Hello. I am trying to similar to tensoflow working code with SameDiff.
So, tenflow code:
obs_ph = tf.placeholder(shape=(None, obs_dim[0]), dtype=tf.float32, name='obs')
act_ph = tf.placeholder(shape=(None, ), dtype=tf.int32, name='act')
ret_ph = tf.placeholder(shape=(None, ), dtype=tf.float32, name='ret')
x = tf.layers.dense(obs_ph, units=32, activation=tf.tanh)
p_logits = tf.layers.dense(x, units=2, activation=None)
actions_mask = tf.one_hot(act_ph, depth=act_dim)
p_log = tf.reduce_sum(actions_mask * tf.nn.log_softmax(p_logits), axis=1)

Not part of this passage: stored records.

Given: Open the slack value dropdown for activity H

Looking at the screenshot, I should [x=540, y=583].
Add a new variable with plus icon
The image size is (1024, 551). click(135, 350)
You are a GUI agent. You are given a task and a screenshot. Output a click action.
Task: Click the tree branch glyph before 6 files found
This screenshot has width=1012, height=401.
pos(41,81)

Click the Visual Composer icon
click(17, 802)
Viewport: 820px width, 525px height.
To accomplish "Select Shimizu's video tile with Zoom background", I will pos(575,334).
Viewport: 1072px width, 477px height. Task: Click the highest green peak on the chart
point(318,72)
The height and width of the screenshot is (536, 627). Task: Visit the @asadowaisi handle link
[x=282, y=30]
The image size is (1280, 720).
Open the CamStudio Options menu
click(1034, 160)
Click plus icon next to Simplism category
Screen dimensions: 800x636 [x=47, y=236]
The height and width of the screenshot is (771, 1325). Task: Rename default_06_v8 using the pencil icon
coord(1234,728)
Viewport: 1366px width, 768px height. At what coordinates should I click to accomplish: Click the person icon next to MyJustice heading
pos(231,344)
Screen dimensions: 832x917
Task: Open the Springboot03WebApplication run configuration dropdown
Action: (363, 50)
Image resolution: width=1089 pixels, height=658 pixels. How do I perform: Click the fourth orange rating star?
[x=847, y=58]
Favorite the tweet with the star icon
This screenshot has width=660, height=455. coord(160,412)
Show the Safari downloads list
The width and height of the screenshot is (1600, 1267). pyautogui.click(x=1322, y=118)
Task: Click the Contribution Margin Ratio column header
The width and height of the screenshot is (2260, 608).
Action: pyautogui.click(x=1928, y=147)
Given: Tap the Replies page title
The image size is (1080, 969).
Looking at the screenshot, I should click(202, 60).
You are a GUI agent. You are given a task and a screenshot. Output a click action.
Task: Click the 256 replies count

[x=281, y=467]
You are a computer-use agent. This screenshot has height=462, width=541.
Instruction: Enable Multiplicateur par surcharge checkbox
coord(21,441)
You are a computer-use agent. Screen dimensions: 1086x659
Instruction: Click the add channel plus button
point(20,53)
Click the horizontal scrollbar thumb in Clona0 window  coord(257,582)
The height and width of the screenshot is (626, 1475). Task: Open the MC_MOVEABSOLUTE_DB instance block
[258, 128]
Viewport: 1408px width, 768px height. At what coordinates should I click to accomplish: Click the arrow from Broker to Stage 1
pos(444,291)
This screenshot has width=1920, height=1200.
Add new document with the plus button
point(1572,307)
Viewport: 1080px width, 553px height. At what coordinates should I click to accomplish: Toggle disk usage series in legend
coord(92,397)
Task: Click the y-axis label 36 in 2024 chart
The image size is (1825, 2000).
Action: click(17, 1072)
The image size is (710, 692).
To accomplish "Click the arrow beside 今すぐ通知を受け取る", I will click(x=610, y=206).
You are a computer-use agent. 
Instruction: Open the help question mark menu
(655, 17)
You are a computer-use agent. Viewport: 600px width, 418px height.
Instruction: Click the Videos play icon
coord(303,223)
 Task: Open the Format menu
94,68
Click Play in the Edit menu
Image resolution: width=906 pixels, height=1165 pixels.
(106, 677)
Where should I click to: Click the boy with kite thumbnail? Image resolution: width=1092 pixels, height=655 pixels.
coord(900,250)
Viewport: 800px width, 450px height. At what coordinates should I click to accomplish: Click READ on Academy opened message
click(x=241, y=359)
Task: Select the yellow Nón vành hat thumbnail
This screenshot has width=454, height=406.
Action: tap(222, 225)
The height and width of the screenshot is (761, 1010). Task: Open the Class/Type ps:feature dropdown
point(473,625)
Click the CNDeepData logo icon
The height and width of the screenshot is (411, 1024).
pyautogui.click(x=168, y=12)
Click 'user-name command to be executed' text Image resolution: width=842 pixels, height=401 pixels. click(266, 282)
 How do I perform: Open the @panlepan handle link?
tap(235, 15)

p_loss = -tf.reduce_mean(p_log * ret_ph)
p_opt = tf.train.AdamOptimizer(lr).minimize(p_loss)
My samediff variant:
SameDiff sd = SameDiff.create();
var obsPh = sd.placeHolder("obs", DataType.FLOAT, 2);
var actPh = sd.placeHolder("act", DataType.INT32, 1);
var retPh = sd.placeHolder("ret", DataType.FLOAT, 1);
SDVariable w0 = sd.var("w0", new XavierInitScheme('c', 2, 8), DataType.FLOAT, 2, 8);
SDVariable b0 = sd.var("b0", 1, 8);
SDVariable out0 = sd.nn().tanh(obsPh.mmul(w0).add(b0));
SDVariable w1 = sd.var("w1", new XavierInitScheme('c', 8, 2), DataType.FLOAT, 8, 2);
SDVariable b1 = sd.zero("b1", 1, 2);
SDVariable pLogits = sd.nn().tanh(out0.mmul(w1).add(b1));
SDVariable actSoftmax = sd.nn().softmax(pLogits);
SDVariable actionMasks = sd.oneHot(actPh, 2);
SDVariable pLog = sd.sum(actionMasks.mmul(sd.nn.logSoftmax(pLogits)), 1);
SDVariable pLoss = sd.mean(pLog.mmul(retPh)).mul(-1);
sd.setLossVariables(pLoss);
Is there anything similar to “p_opt = tf.train.AdamOptimizer(lr).minimize(p_loss)” in same diff (regarding that it is RL4j and there is no labels)?